India, Pakistan, South Africa, South Korea, and Taiwan all famously derived their early nuclear weapons research in part from the U.S.-led “Atoms for Peace” nuclear power transfer program. Thankfully, the expansion of the Treaty on the Non-Proliferation of Nuclear Weapons (NPT) through the late 20th century helped prevent others from following, and convinced some to renounce their pursuits. As the world became unipolar with the collapse of the Soviet Union, the decision to comply fully with U.S.-endorsed norms and expectations became much clearer for many. In 1995, all 10 ASEAN member states signed the Bangkok Treaty, effectively declaring Southeast Asia a zone free from nuclear weapons in any shape or way.
As China’s ascendance gives rise to a new bipolar or even multipolar world order, the ground beneath the incentives for indefinite nuclear weapons disavowal is shifting, swiftly. Just as states are balancing relations between the great powers, states may hedge their bets with regard to nuclear weapons capabilities. A cynic may wonder if Southeast Asian nations, by flocking to nuclear power, are also reorienting themselves toward a goal of strategic nuclear latency.
Myanmar is already a standout to watch. As the civil war passes its two-year mark and the junta leadership continues to try to establish legitimacy, they have signed cooperative agreements with Russia’s Rosatom for the development of SMRs. Myanmar’s military has long been suspected of harboring ambitions for a nuclear weapons program, and back in 2009 was accused of working with North Korea to that end.

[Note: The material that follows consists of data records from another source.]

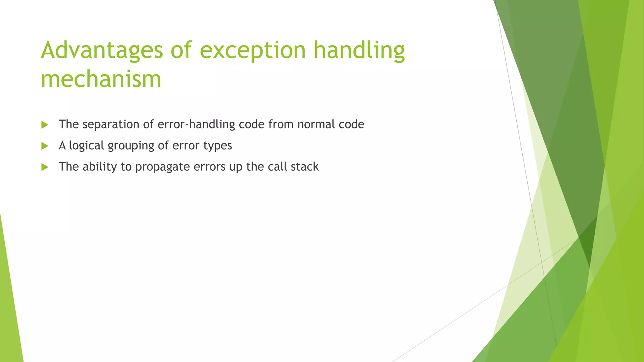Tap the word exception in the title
click(253, 50)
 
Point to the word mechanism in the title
click(101, 79)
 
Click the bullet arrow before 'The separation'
click(45, 125)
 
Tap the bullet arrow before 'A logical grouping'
click(45, 146)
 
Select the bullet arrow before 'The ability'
click(45, 167)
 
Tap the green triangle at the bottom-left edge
click(9, 314)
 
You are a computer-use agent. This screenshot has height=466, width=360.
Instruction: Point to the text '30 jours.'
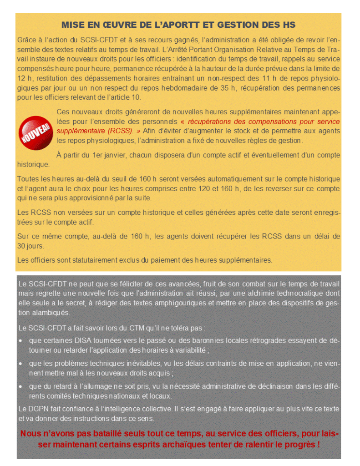pyautogui.click(x=30, y=246)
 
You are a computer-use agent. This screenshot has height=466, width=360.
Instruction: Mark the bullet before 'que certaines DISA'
pyautogui.click(x=21, y=340)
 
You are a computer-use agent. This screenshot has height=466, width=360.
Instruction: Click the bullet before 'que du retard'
pyautogui.click(x=21, y=386)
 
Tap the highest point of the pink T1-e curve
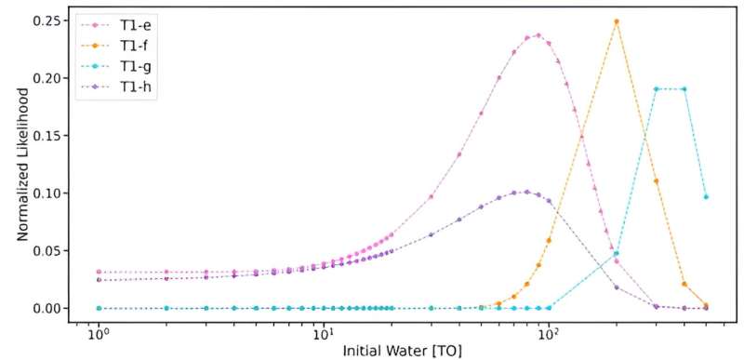click(538, 35)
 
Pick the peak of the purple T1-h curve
click(526, 192)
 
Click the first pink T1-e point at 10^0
click(99, 272)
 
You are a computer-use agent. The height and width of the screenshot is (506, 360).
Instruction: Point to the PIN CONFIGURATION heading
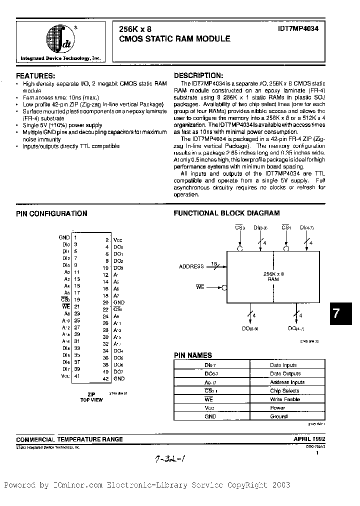coord(52,214)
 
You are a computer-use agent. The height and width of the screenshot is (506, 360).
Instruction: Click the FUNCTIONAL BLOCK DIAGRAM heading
coord(226,214)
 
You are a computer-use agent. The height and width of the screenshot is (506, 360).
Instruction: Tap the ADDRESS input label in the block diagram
coord(192,266)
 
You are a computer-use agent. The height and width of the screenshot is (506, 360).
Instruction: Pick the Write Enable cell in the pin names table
coord(284,399)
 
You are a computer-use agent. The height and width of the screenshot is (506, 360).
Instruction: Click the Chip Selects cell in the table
coord(284,390)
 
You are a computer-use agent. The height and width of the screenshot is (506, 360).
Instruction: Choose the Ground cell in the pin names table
coord(279,416)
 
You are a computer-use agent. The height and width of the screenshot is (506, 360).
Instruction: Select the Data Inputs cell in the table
coord(284,365)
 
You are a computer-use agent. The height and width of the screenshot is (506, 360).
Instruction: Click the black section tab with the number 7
coord(336,314)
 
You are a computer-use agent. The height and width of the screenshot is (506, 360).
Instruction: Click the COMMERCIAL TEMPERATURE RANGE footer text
coord(70,440)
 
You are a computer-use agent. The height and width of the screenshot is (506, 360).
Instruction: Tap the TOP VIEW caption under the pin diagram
coord(92,400)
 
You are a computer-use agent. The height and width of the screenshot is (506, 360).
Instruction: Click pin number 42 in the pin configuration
coord(106,379)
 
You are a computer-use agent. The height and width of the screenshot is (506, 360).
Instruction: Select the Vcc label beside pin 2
coord(118,240)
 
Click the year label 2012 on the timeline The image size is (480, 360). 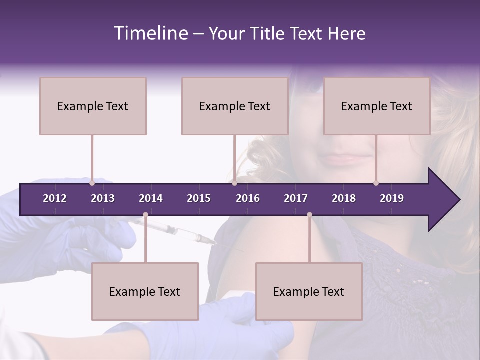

Myanmar signed the NPT in 1992, but if North Korea and Iran show that states can successfully pursue nuclear weapons development despite crushing international pressures under a unipolar world order, then a state within the right crucible could certainly be incentivized to do so under a more uncertain one.
Despite the gravity of nuclear proliferation, the risks are manageable for now, and Southeast Asia simply needs nuclear energy in order to thrive without a continued reliance on coal and gas. Renewables cannot provide the expansion in firm power generation needed without grid-scale battery systems to manage variable power generation, which are not ready. With this outlook, ASEAN’s new-to-nuclear states should focus decisive efforts toward STC adoption, rigorous security prerequisites for plant siting, and studies to identify pathways for exploitation by bad actors.

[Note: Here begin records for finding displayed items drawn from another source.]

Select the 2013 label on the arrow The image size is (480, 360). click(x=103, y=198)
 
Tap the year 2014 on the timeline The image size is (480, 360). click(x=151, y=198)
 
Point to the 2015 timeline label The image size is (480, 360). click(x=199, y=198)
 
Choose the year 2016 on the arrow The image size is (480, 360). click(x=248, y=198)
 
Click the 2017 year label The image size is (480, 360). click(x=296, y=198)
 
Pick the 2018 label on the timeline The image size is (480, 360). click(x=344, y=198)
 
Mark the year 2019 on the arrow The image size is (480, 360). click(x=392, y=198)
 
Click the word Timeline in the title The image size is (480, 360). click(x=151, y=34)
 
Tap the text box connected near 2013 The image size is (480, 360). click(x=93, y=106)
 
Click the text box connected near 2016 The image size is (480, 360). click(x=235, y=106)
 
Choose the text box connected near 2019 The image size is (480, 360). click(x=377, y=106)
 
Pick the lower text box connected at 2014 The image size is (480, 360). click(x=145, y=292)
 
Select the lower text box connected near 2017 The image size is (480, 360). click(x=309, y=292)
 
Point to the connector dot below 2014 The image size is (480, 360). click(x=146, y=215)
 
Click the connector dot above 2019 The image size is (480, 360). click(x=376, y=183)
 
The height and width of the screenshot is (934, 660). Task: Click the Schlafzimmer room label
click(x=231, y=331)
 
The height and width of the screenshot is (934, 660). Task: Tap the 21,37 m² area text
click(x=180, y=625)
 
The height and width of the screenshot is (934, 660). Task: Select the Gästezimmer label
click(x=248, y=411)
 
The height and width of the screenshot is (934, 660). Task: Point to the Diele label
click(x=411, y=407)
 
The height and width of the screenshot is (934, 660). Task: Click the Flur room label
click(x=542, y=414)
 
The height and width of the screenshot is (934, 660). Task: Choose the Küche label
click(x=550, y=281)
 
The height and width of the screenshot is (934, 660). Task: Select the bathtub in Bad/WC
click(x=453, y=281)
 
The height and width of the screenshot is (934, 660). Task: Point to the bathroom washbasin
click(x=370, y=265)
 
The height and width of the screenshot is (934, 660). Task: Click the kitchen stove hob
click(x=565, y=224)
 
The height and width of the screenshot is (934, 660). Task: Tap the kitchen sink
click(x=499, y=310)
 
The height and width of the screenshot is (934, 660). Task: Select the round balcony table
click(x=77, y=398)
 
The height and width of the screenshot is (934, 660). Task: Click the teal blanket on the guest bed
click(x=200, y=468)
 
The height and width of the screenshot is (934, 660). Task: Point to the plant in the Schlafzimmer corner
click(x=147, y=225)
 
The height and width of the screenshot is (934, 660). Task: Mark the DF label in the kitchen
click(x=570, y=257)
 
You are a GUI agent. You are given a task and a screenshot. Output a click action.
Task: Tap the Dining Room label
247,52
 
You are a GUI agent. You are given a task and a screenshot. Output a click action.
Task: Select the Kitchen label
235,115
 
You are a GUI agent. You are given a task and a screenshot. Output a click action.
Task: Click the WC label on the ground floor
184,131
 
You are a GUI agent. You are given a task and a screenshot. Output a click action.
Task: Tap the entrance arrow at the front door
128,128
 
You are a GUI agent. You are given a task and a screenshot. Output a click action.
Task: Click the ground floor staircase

Better yet, unified STCs and an upgrade to the existing ASEAN Network of Regulatory Bodies on Atomic Energy (ASEANTOM) could allow it to serve as a primary mechanism for enforcement against lax standards or misaligned stakeholders within individual nations’ regulatory agencies. Allowing a highly empowered, narrowly scoped agency for nuclear security and safeguards to manage the regional portfolio with IAEA support could overcome ASEAN’s structural weakness of consensus-based action, strengthen credibility, and build regional identity.
In contrast, if for one reason or another regional security and harmony deteriorates over the coming decades, today’s drivers behind Southeast Asia’s emerging interest in nuclear energy could become tomorrow’s justifications for nuclear armament.